第37話 七
そう言って笑う顔は魅力的だ。
「わ、わたし、コンスタンス」
コンスタンスがもう少し世慣れていれば、もっと警戒心を持っていたかもしれないが、この夜のコンスタンスは両親や家の問題で動揺しており、行く場所もなく、心が疲れきっていた。

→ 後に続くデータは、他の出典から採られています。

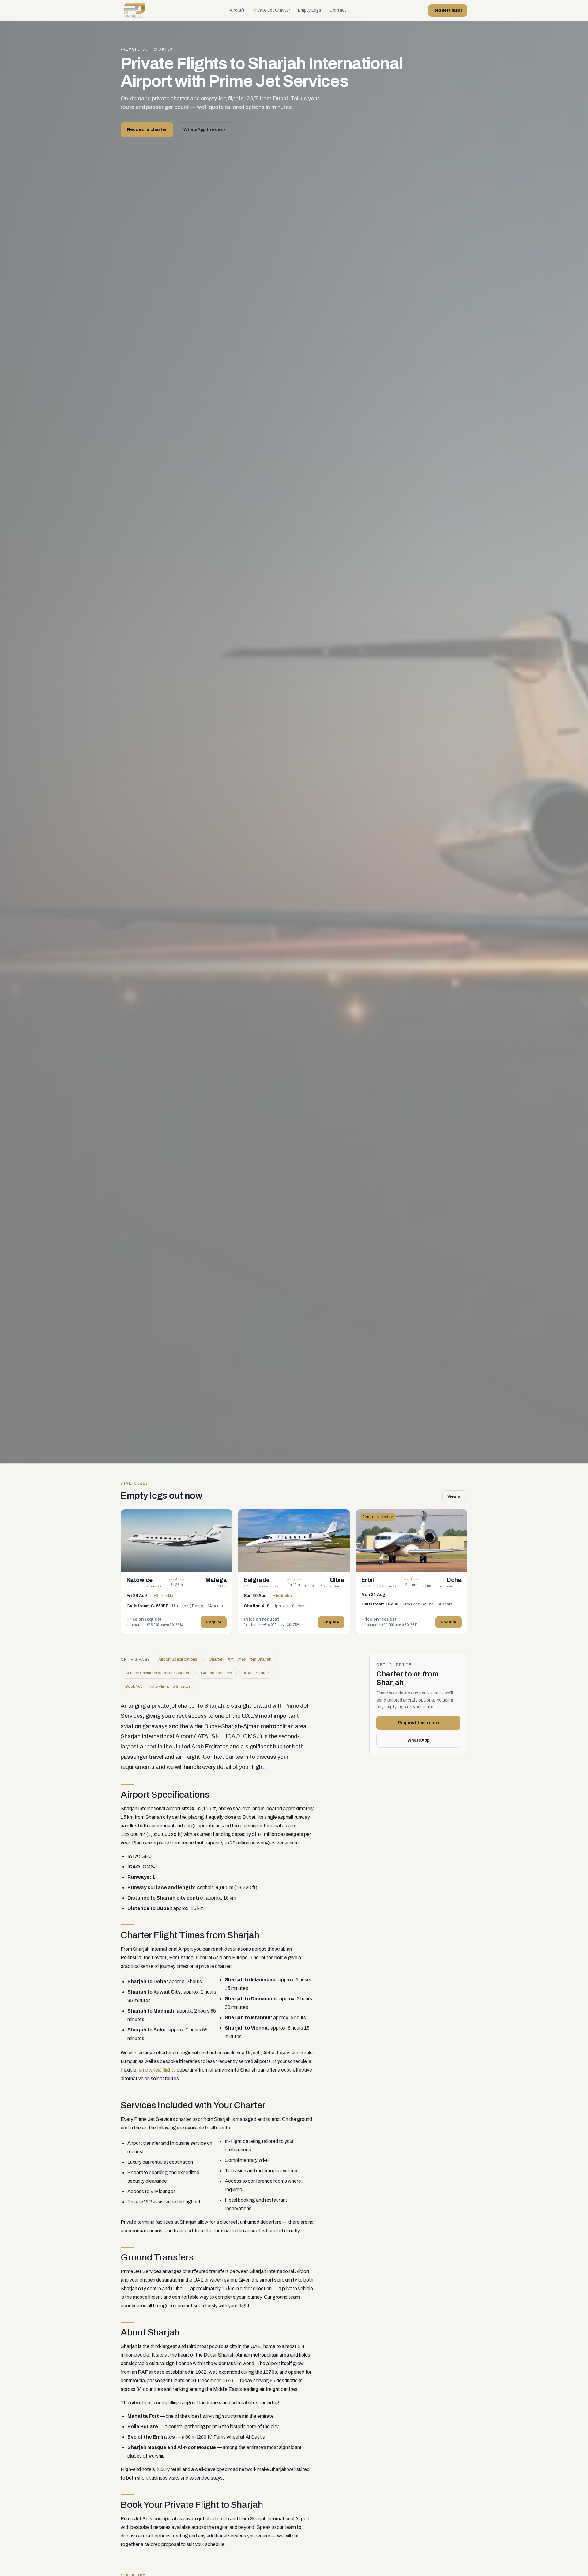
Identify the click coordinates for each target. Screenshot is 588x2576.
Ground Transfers (216, 1673)
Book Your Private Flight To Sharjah (157, 1686)
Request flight (447, 10)
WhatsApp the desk (204, 129)
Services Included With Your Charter (157, 1673)
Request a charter (147, 129)
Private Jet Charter (271, 10)
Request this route (418, 1722)
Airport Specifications (177, 1659)
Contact (337, 10)
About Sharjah (257, 1673)
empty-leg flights (157, 2069)
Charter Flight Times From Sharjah (240, 1659)
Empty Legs (309, 10)
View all (454, 1496)
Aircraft (237, 10)
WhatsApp (418, 1740)
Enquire (213, 1622)
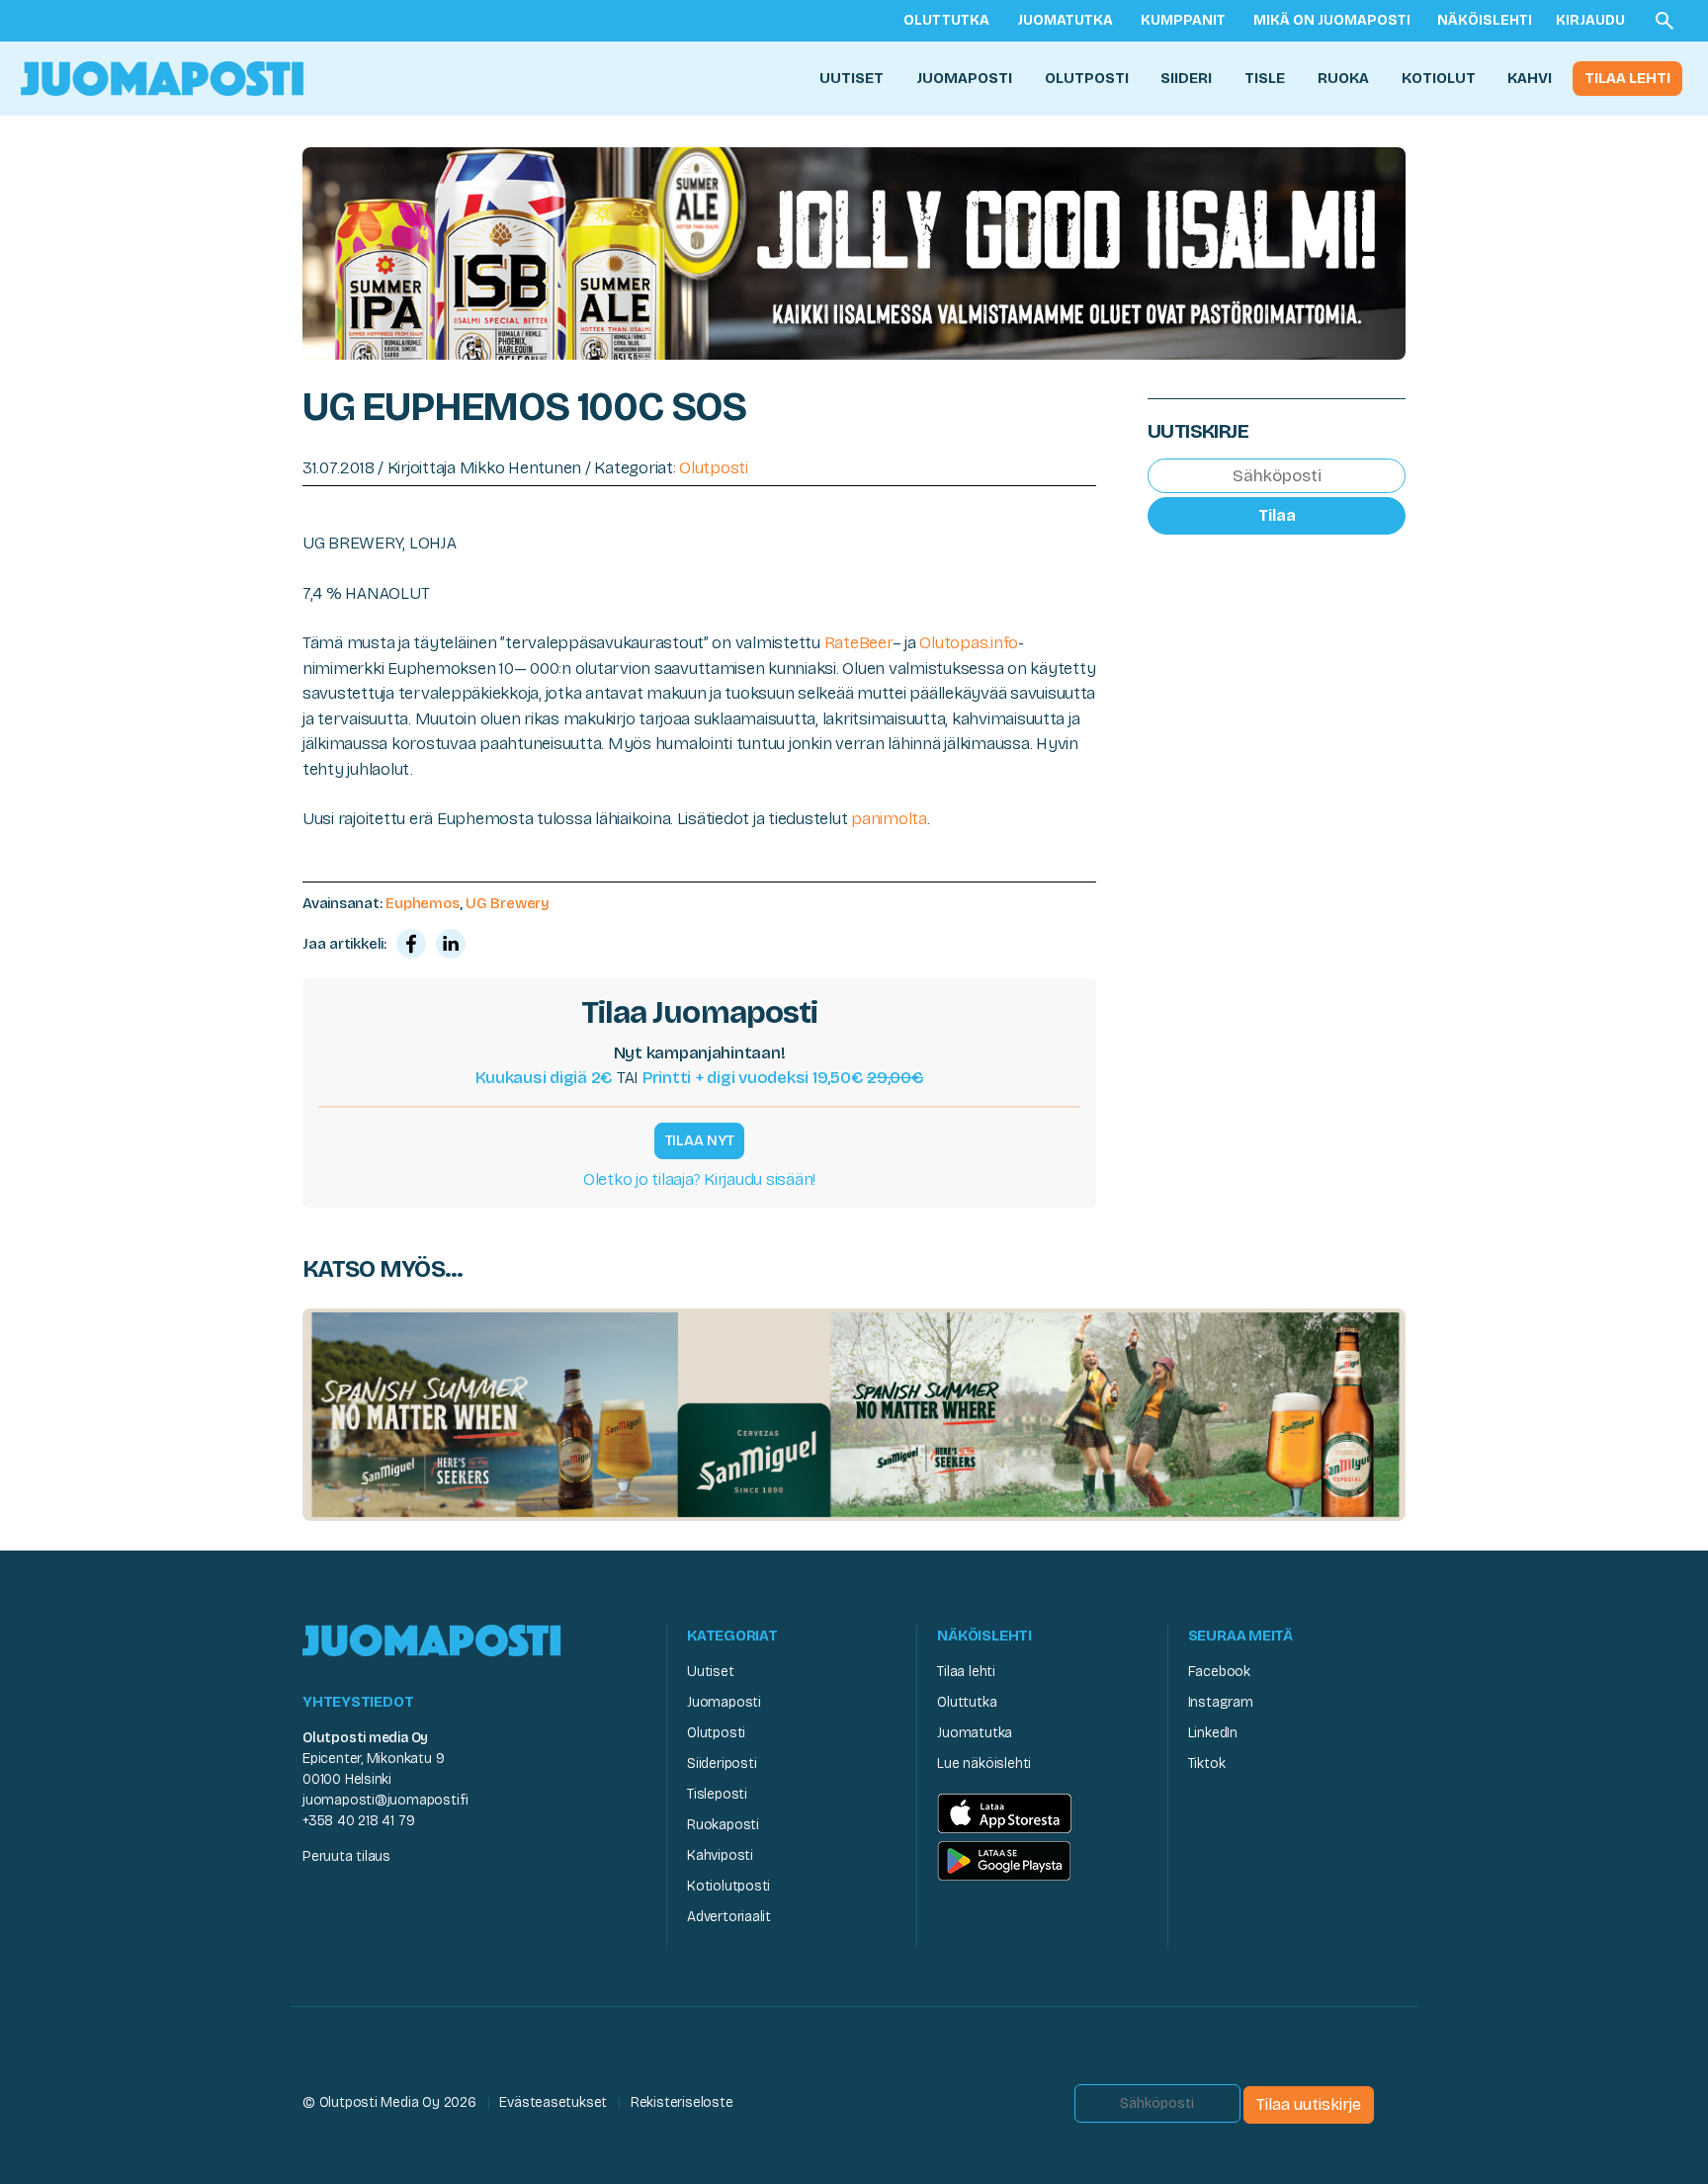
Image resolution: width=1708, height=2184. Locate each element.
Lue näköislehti (984, 1763)
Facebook (1219, 1671)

「今から友人同士でちょっとしたパーティーをするんだけれど、良かったら来ないかい?」
もう考える力もなかった。事実、この夜のコンスタンスには帰る場所も行く場所もなかったのだ。
「……ええ」
「いらっしゃいませ。あら、カルロスじゃないの」
「ボン・ソワール、マダム。今日は、僕の新しい友達をつれてきたよ。コンスタンスだ」
「あらあら、それは」
マダムと呼ばれた女性は歳は三十後半……、もしかしたら四十になっていたかもしれないが、黒いドレスを優雅にまとっていて、なかなか魅力的に見える。パリは、当時でも中年の女性にも美人の栄冠を与えてくれる世界にも
「コンスタンス、こちらはマダム・オベール」
「こ、こんばんは」
コンスタンスはおずおずと邸内に入った。
街の大通りからはすこし離れているが、あたりは閑静な住宅街なので、すこし安心していたが、目の前の女性はこれもどう見ても堅気ではない。昔見たモンマルトルの女性にも似ているし、エマとも雰囲気が似ている。後ろで結いあげているブルネットの髪はカルロスと同じだ。細面の顔立ちもどことなく似ており、いぶかしんでいるコンスタンスにカルロスが小声で「親戚なんだ」と囁いた。
「まぁ、可愛いお嬢さんだとこと。どうぞ。カルロス、あんたも、こっちへいらっしゃい。シャンパンでいいかしら? そちらのお嬢さんは?」
「あ、あの、同じでいいです」
「コンスタンスは女学院の生徒なんだよ」
「あら、学生さん?」
そこでマダムのブラックオニキスのような黒目が、妖しく光ったのをコンスタンスは感じとった。